It can be tempting to postpone saving for things like an emergency fund or goals like retirement, especially if you're young and aren't making a lot of money. However, thanks to the power of compounding, setting aside even small amounts when you’re young could help you build significant savings by the time you're retired.

It's not impossible to tackle student debt while also saving for retirement. Consider prioritizing these steps:

1. Make the minimum loan payments

The cardinal rule for paying off student debt is: Don't miss payments. Make at least the minimum payment on every loan and ensure the amount fits your monthly budget. If you can't manage the minimum, the Consumer Financial Protection Bureau has resources that can help you negotiate with federal and private lenders.

Don't hesitate. As you repay your loan, you're establishing credit history, and your student loan interest payments may be tax-deductible if your adjusted gross income is less than $85,000 ($175,000 for joint returns). So, there's an upside to starting payments and making them on time.

2. Maximize 401(k) contributions to at least get the match

Your next priority is to consider your qualified workplace retirement plan. You'll want to contribute as much as you can afford to your 401(k)—or 403(b) if you work for a nonprofit or 457(b) if you're a government employee—up to your employer's match. Not contributing enough to receive the match (often 5% or 6%) is turning down what's effectively "free money."

3. Pay off high-interest-rate debt

Debt with a high interest rate, such as that held on a credit card, can quickly pile up—especially if you carry over your balance from month to month. Start by cutting back your credit card use and put extra money toward your balance. With less debt, you'll be able to save more for retirement and other financial goals.

4. Build an emergency fund

Life happens, and you should plan for the unexpected. Otherwise, you might find yourself relying on your credit card or retirement savings during a financial setback. To give yourself a buffer, we recommend saving at least three to six months of living expenses. Keep the money in a high-interest savings or money market account where it can grow and where you can easily access it should you need to make a withdrawal. Even if you put away only a minimal amount each month, every little bit helps.

**Data lines:**

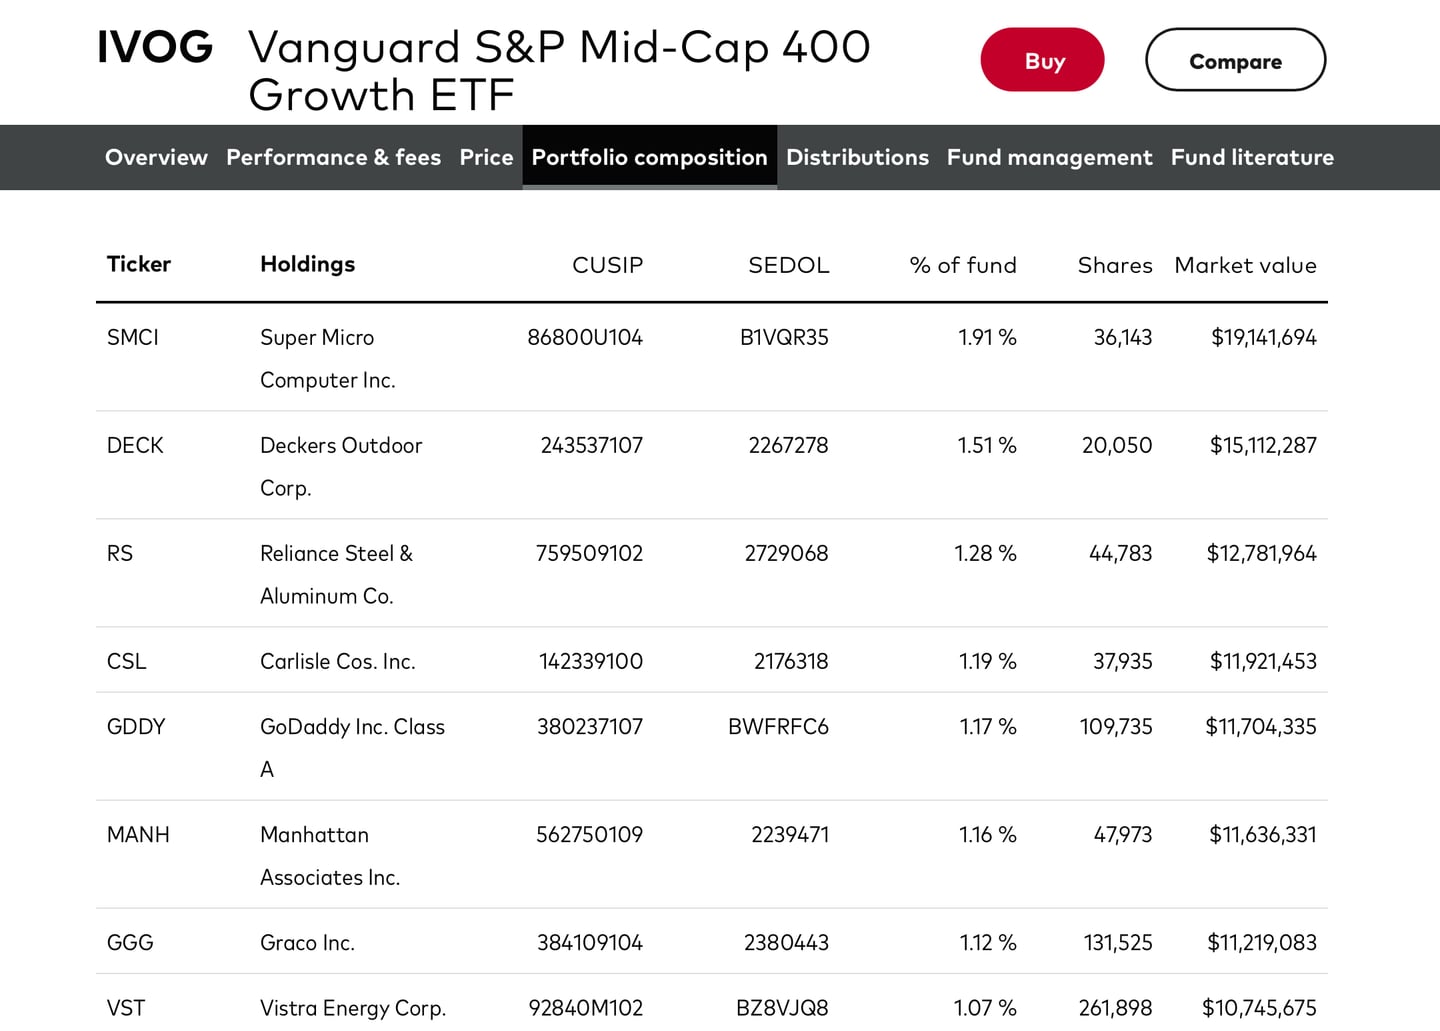This screenshot has height=1031, width=1440.
Task: Click the GDDY ticker link
Action: pyautogui.click(x=136, y=727)
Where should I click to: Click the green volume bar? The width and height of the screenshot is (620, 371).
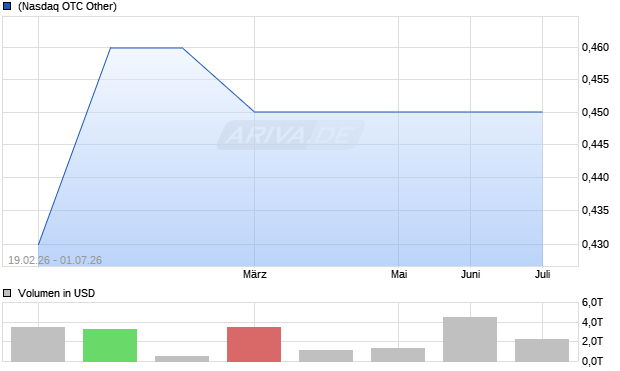coord(110,345)

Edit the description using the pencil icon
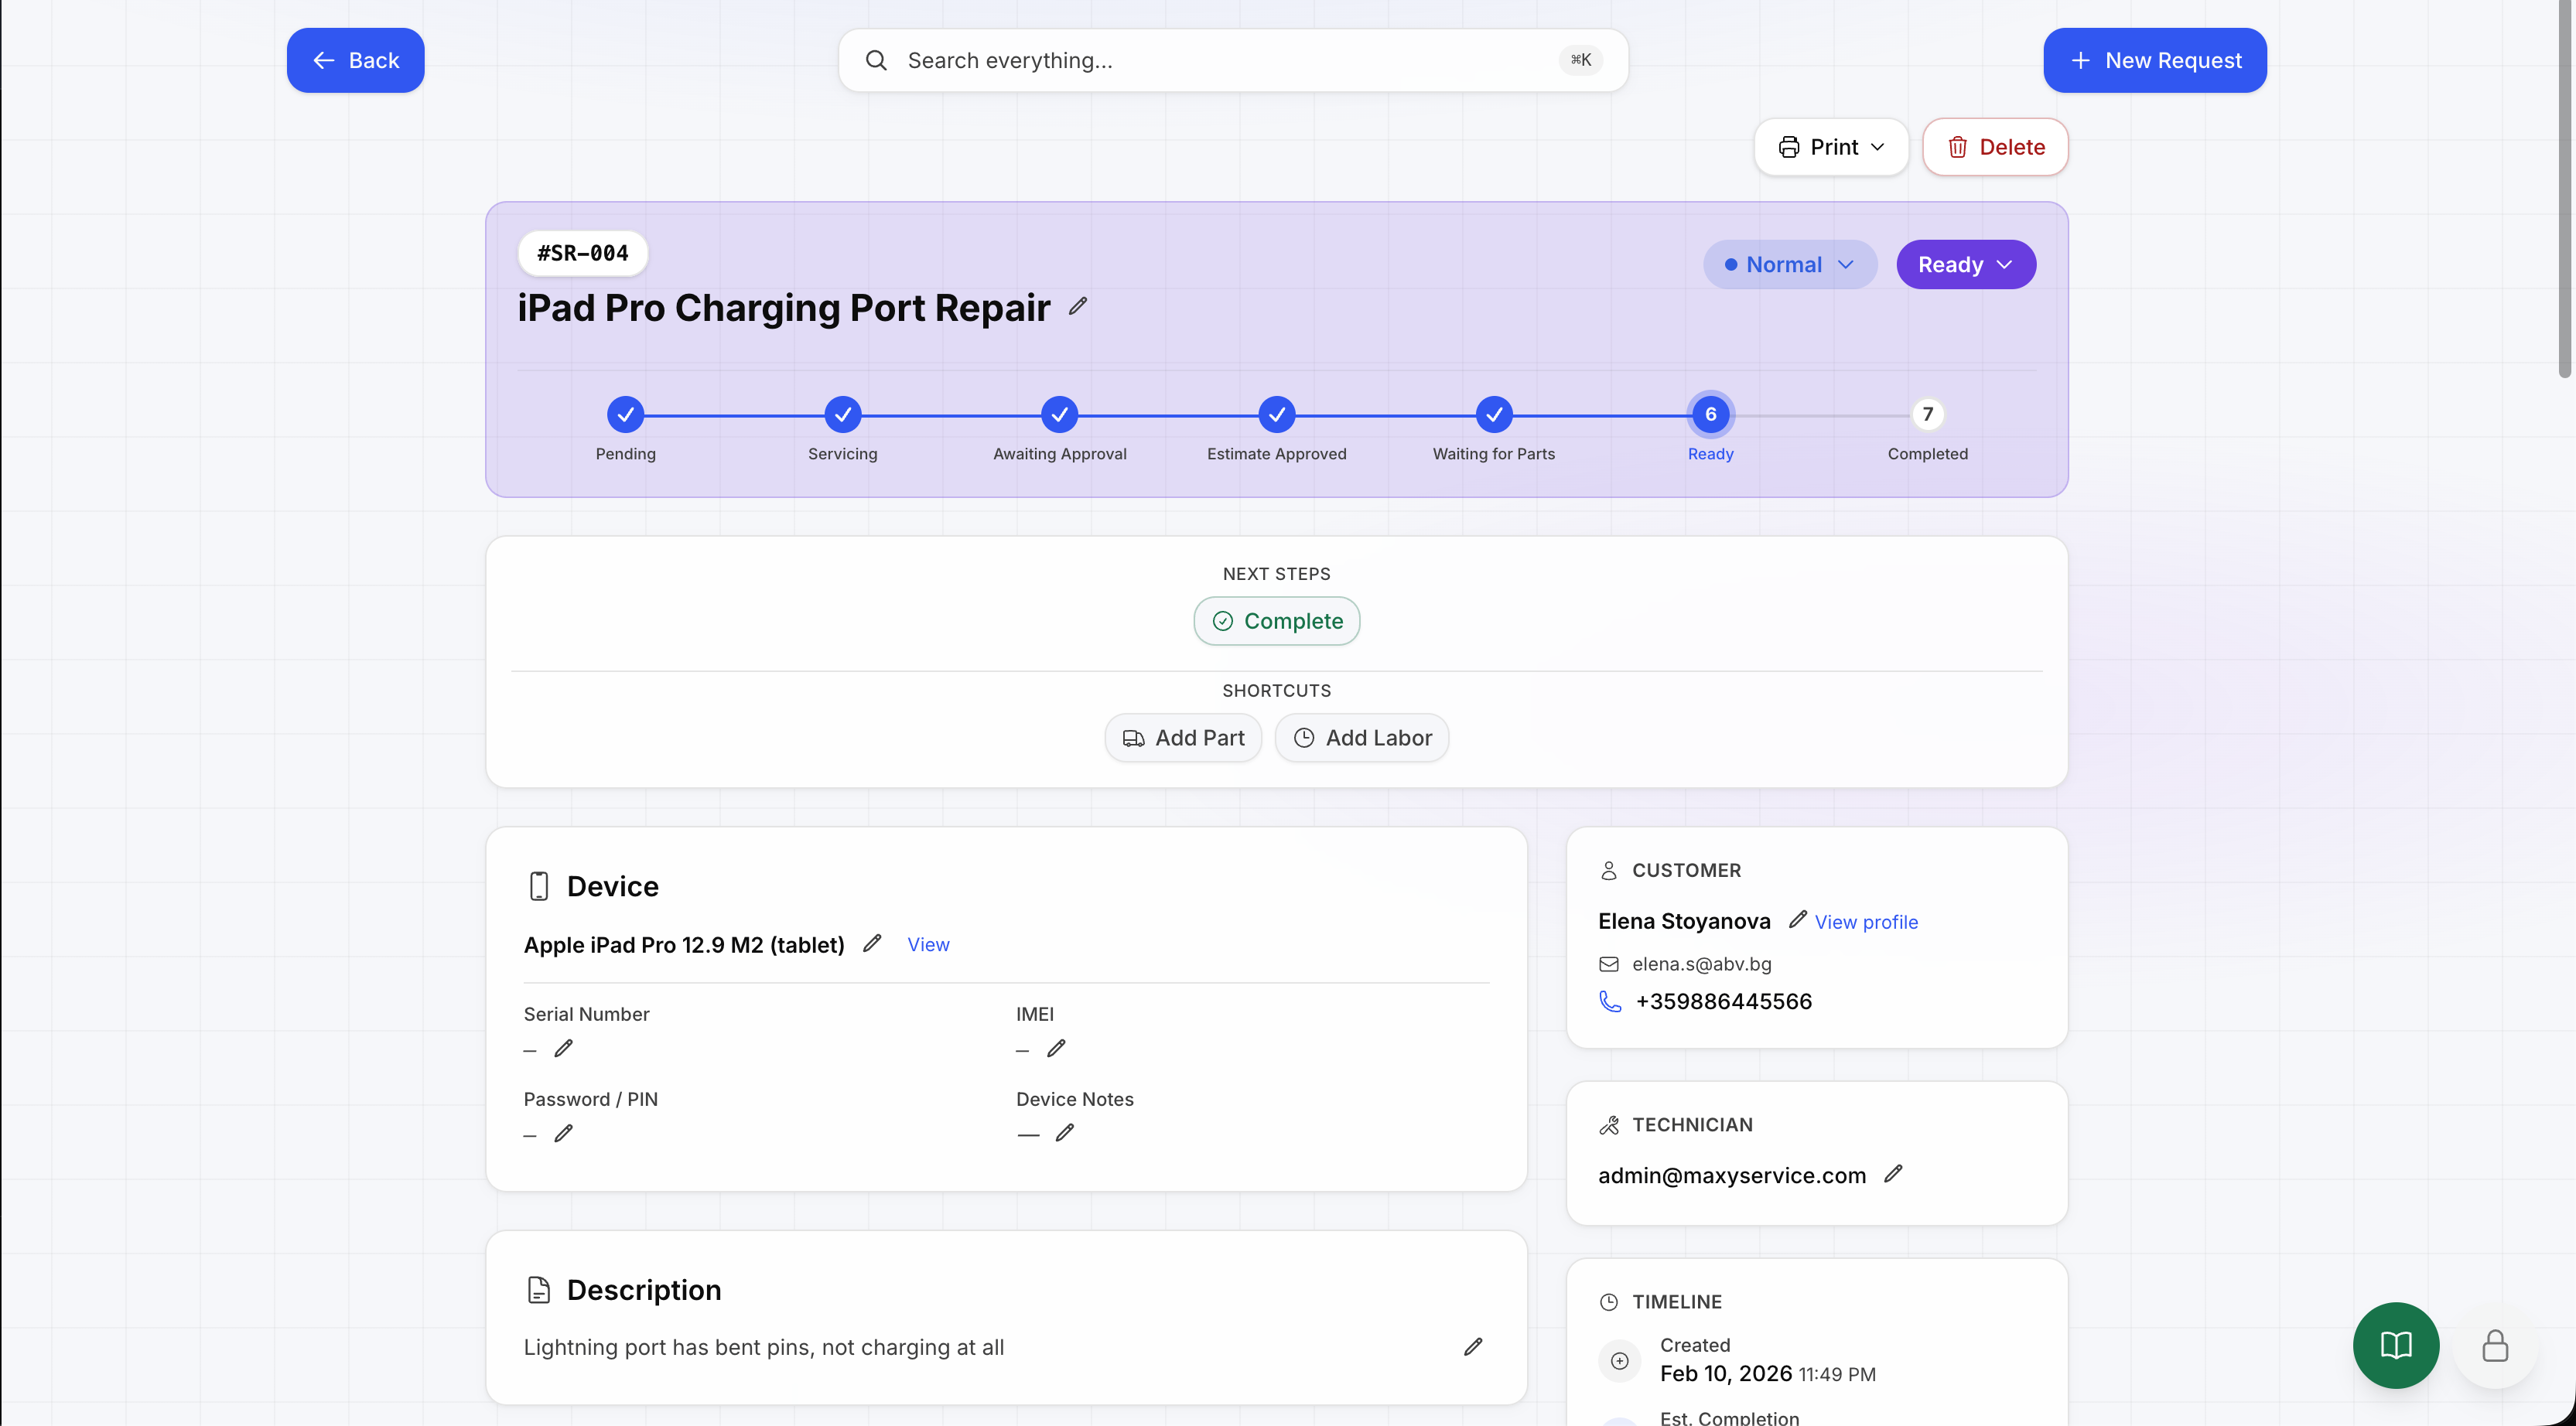(1473, 1347)
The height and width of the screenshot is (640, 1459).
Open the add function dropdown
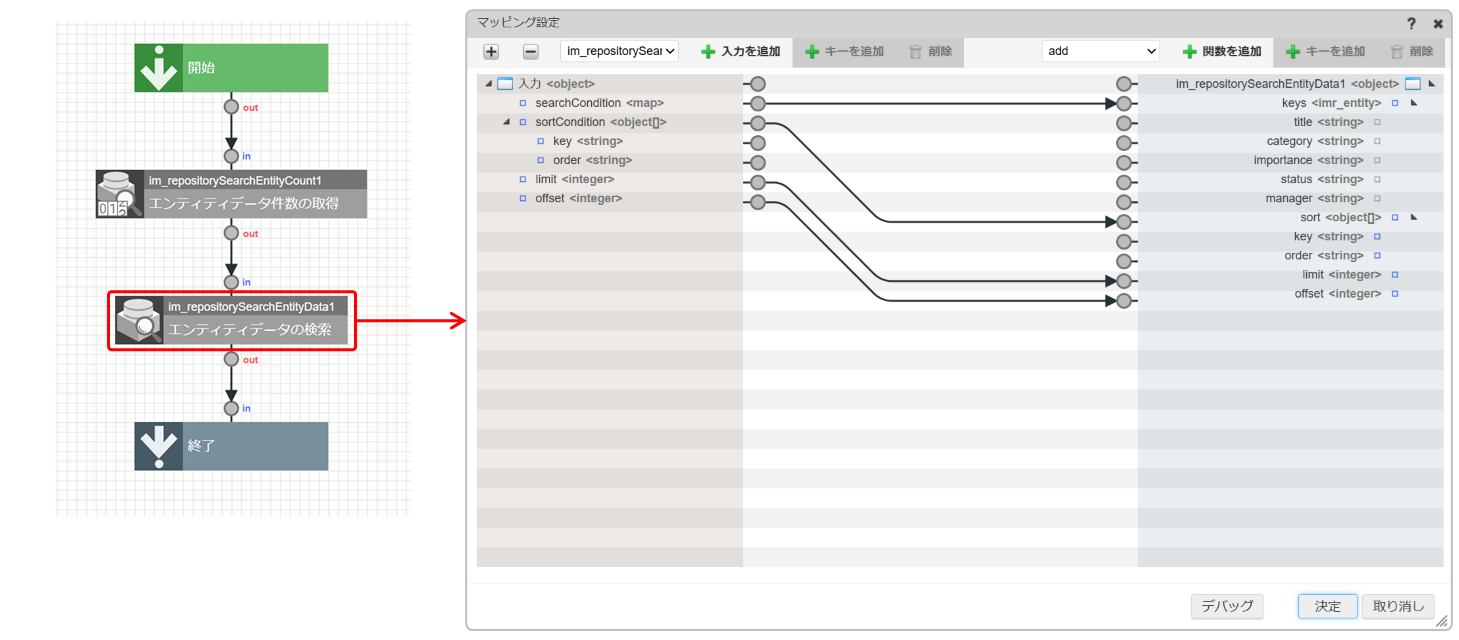pyautogui.click(x=1100, y=51)
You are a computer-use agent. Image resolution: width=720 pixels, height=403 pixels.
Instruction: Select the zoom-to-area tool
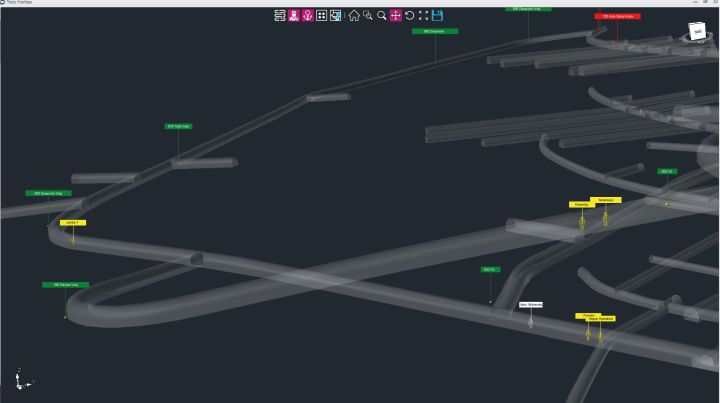[368, 16]
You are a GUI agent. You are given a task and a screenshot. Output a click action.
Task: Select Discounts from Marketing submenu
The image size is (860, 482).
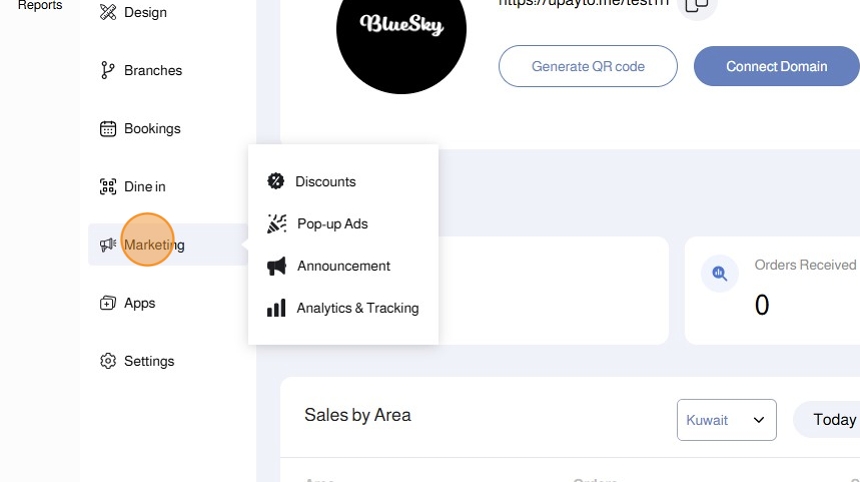(x=325, y=182)
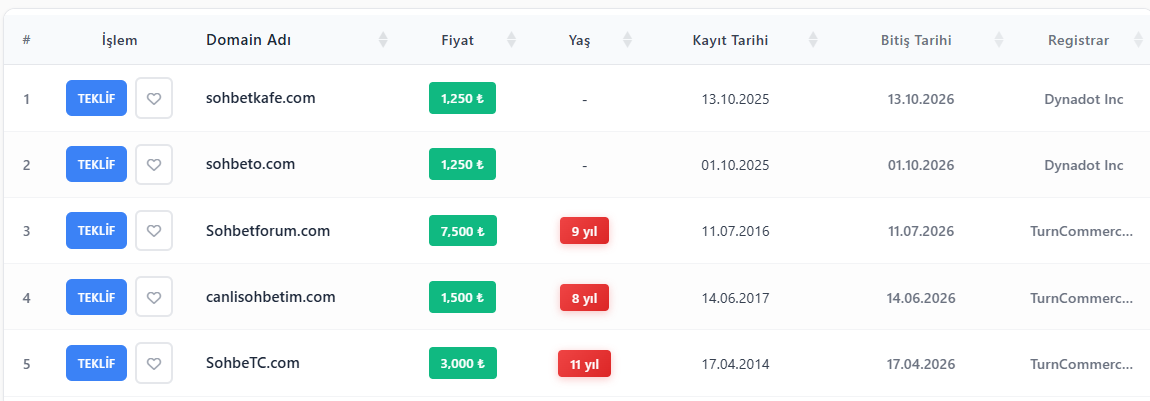Image resolution: width=1150 pixels, height=401 pixels.
Task: Sort by Bitiş Tarihi sort arrows
Action: [998, 40]
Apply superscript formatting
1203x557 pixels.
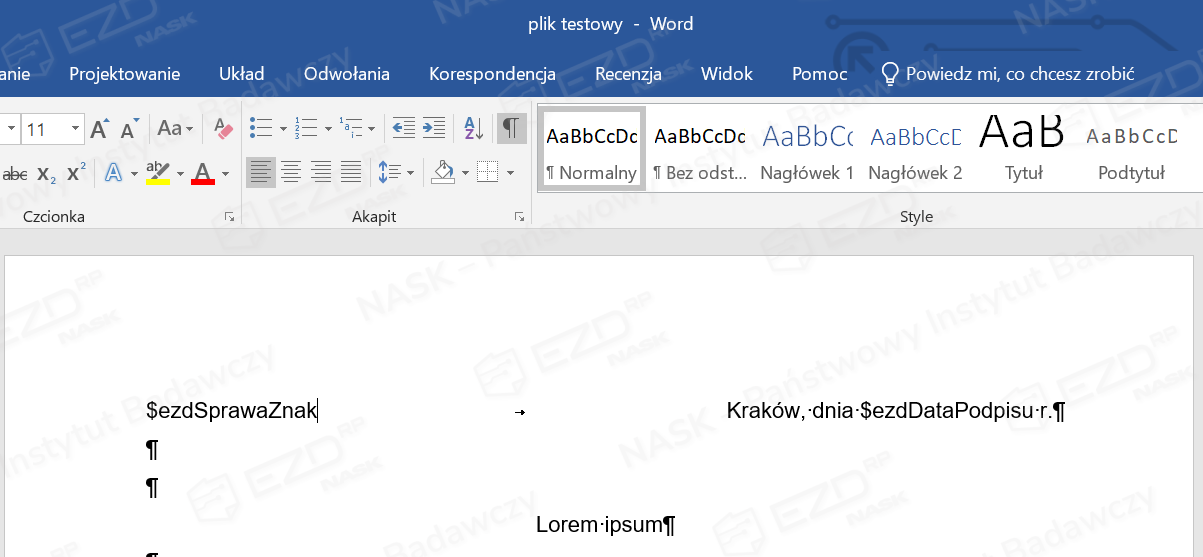click(x=76, y=173)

**Exercise prompt:**
In the text on student debt and retirement saving, how many months of living expenses should an emergency fund hold? You won't need the listing here.

**Response to the exercise:**
At least three to six months.